Lucretius and Philip Larkin Talk about Death

I hadn’t read Philip Larkin’s stunning poem Aubade until Sissela Bok quoted it in her post about Seamus Heaney. I found Larkin’s evocation of the fear of death especially chilling. What terrifies him is a vision of nothingness, not any belief in an afterlife of torment:

The mind blanks at the glare.

Not in remorse…

But at the total emptiness for ever,

The sure extinction that we travel to

And shall be lost in always.

Not to be here,   

Not to be anywhere,

And soon; nothing more terrible, nothing more true.

The poet refuses to be talked out of his terror. He dismisses religion as “a vast moth-eaten musical brocade/Created to pretend we never die.” But he directs his strongest firepower against efforts to persuade us that fear of death is not rational:

And specious stuff that says No rational being

Can fear a thing it will not feel, not seeing

That this is what we fear—no sight, no sound,   

No touch or taste or smell, nothing to think with,   

Nothing to love or link with,

The anaesthetic from which none come round.

I’m not a literary scholar, but I’m guessing that Larkin’s “adversary” here is Lucretius. In book 3 of De Rerum Natura (On the nature of things) Lucretius makes a famous argument about why we should not fear death. Here’s John Dryden’s translation of the “specious stuff” that Larkin finds so unpersuasive in its effort “to pretend we never die”:

 WHAT has this Bugbear Death to frighten Man,

If Souls can die, as well as Bodies can?

For, as before our Birth we felt no Pain…

 So, when our mortal frame shall be disjoyn’d,

The lifeless Lump uncoupled from the mind,

From sense of grief and pain we shall be free;

We shall not feel, because we shall not Be.

And since the Man who Is not, feels not woe,

(For death exempts him and wards off the blow,

Which we, the living, only feel and bear)

What is there left for us in Death to fear?

Larkin and Lucretius are in a kind of dialogue about how we humans should contemplate death. Neither believes in an existence after death within which one might be punished or rewarded. Both envisage death as a blank nothingness. In relation to ourselves, when we’re dead we simply aren’t. There’s no “me.” But despite their fundamental agreement about what death is, they’re in utter opposition about how we should respond.

Their “dialogue” reminded me of experiences in my psychiatric practice. Sometimes when I applied cognitive therapy techniques, which involve challenging “faulty beliefs” that underlie depression and anxiety, patients railed against what they saw as arid intellectualization (“specious stuff”). Like a cognitive therapist, Lucretius is reasoning about death. He points out that since we’re not horrified by our non-existence before birth, why should we be horrified by non-existence after death? And given that there’s no post-mortem self to experience death, it makes no sense to be afraid. He’s making a logical “refutation” of our fear.

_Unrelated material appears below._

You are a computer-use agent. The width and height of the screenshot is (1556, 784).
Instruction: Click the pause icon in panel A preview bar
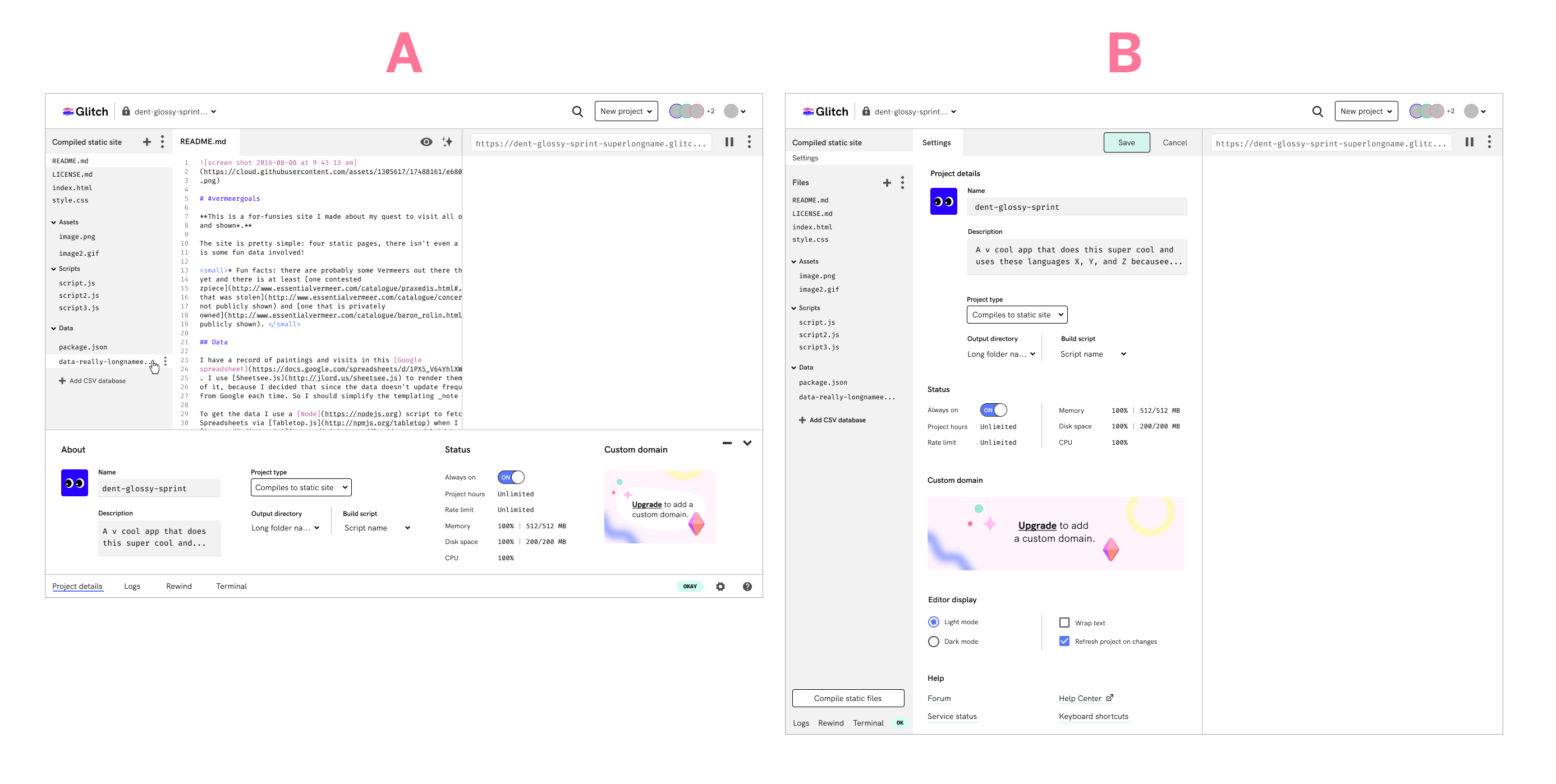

But fear isn’t a logical argument. Larkin doesn’t use logic to “refute” Lucretius. He escalates the horror that death evokes. For Larkin, emotion trumps reason. For Lucretius, reason trumps emotion.

In clinical work, there’s no surefire resolution of the conflict between reason and emotion. If Philip Larkin were a depressed patient, a skillful therapist might step back to explore the recalcitrant emotions, as by asking “what is most horrifying about no sensation/no thought/no love?” Sometimes a deeper understanding of the emotions ultimately alleviates the symptom(s) being worked on. A patient in a group I led, who suffered from chronic pain, put it this way: “The pain in my back hasn’t changed, but it causes much less suffering now.”

But sometimes no form of interaction is effective. That’s when “physical” interventions like medications may be crucial. In my own experience I had patients who, after taking antidepressant medication, said, “I don’t see the world differently than I did before, but it doesn’t make me depressed/anxious any more.”

For me the “dialogue” between Larkin and Lucretius supports the movement to use literature in health professional education. The two poets embody the alternative ways in which those who do not believe in an afterlife (according to a Pew Forum survey, 74% of U.S. adults do believe in life after death!) can think about death. If it fits into the curriculum for the medical ethics class I’ll teach again this spring, I’ll give the students Aubade and excerpts from Lucretius and ask them – who do you agree with, and why?

James Sabin, M.D., 74, is an organizer of Over 65, a clinical professor of population medicine and psychiatry at Harvard Medical School, and a Fellow of the Hastings Center.